Former Arizona Senator Kyrsten Sinema has acknowledged a "romantic and intimate" affair with her former bodyguard, Matthew Ammel, while she was still in office and while he was still married. The admission came not in a press conference or a carefully managed statement but in a sworn court declaration filed in North Carolina, where Ammel's estranged wife has sued Sinema for alienation of affection.
Sinema isn't contesting the affair. She's contesting the jurisdiction.
Her motion to dismiss argues that the case should be dropped because the communications in question occurred "exclusively outside" the boundaries of North Carolina. The relationship, according to the filing, began in May 2024 in Sonoma, California. A Signal message Sinema recalled was sent in June 2024 from Scottsdale, Arizona, and received by Ammel while he was in Kansas. The affair apparently spanned cities across the U.S., but Sinema's legal team wants North Carolina's courts to have no part of it.
Neither the motion to dismiss nor Sinema's sworn declaration disputes the nature of the affair. The filings describe it plainly, and one passage attributed to Sinema captures the tone:
"I keep waking up during my sleep and reaching over for your arms to hold me."
That fall, another Signal exchange between the two was apparently interrupted by Ammel's estranged wife. The details paint a picture of a relationship conducted in encrypted messages across state lines, between a sitting United States senator and the man assigned to protect her.
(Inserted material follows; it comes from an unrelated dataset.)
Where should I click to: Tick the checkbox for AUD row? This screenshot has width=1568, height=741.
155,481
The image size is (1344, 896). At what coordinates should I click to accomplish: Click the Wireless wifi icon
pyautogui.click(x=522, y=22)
Ammel's estranged wife filed the alienation of affection lawsuit in North Carolina, seeking $25,000 in damages. Just six states, including North Carolina, still recognize these lawsuits, which require plaintiffs to prove three things to the court. Sinema's legal strategy doesn't challenge the substance of the claim. It challenges whether North Carolina is the right place to hear it.
For anyone who followed Kyrsten Sinema's political career, the spectacle of a sworn court admission about an extramarital affair with a subordinate is merely the latest chapter in a story defined by reinvention and contradiction.
She served in the Senate from 2019 to 2025, entering as a Democrat, switching to Independent, and leaving without seeking reelection. She fashioned herself as a maverick, a centrist willing to buck her party. The media loved her for it when she bucked Republicans. They soured on her when she occasionally didn't.
What's notable here isn't the personal scandal itself. Washington has never lacked for those. It's the power dynamic. A senator conducting an affair with her own bodyguard, a person whose professional role created inherent dependency, raises the kind of questions that would dominate cable news for weeks if the partisan alignment were different.
Consider, for a moment, how this story would be covered if a male Republican senator admitted under oath to an affair with a female staffer or security detail member while she was married. The think pieces would write themselves:
Sinema left office before this filing landed, which conveniently removes the Senate Ethics Committee from the equation. But the silence from the same voices who spent years lecturing about power dynamics in professional relationships is deafening. No one is asking what institutional safeguards failed. No one is questioning the propriety of a senator's romantic entanglement with someone on her security detail. The asymmetry in coverage and outrage tells you everything about whose scandals the media treats as systemic and whose it treats as personal.
Sinema's legal argument is narrow and procedural: the relationship didn't happen in North Carolina, so North Carolina courts shouldn't adjudicate it. It's a reasonable legal motion on its face. Lawyers file jurisdictional challenges every day.
But the strategy also means that the sworn declaration concedes virtually everything except geography. The affair happened. It happened while Ammel was married. It happened while Sinema held one of the most powerful offices in the country. The only dispute is which state's courthouse should hear about it.
Whether the jurisdictional argument succeeds will depend on the specifics of North Carolina law and whether any relevant conduct or harm can be tied to the state. With only six states still recognizing alienation of affection claims, Sinema's team clearly sees the venue question as the weakest link in the plaintiff's case.
Fox News Digital reached out to Sinema for comment. None was provided.
The $25,000 in damages sought is almost beside the point. What the filing has already cost Sinema is the ability to control her own narrative. The woman who spent years carefully cultivating an image of independence, from her thumbs-down vote theatrics to her party switch, now has her most private moments entered into a public court record in her own words, under oath.
She admitted to all of it. She just wants to argue about the zip code.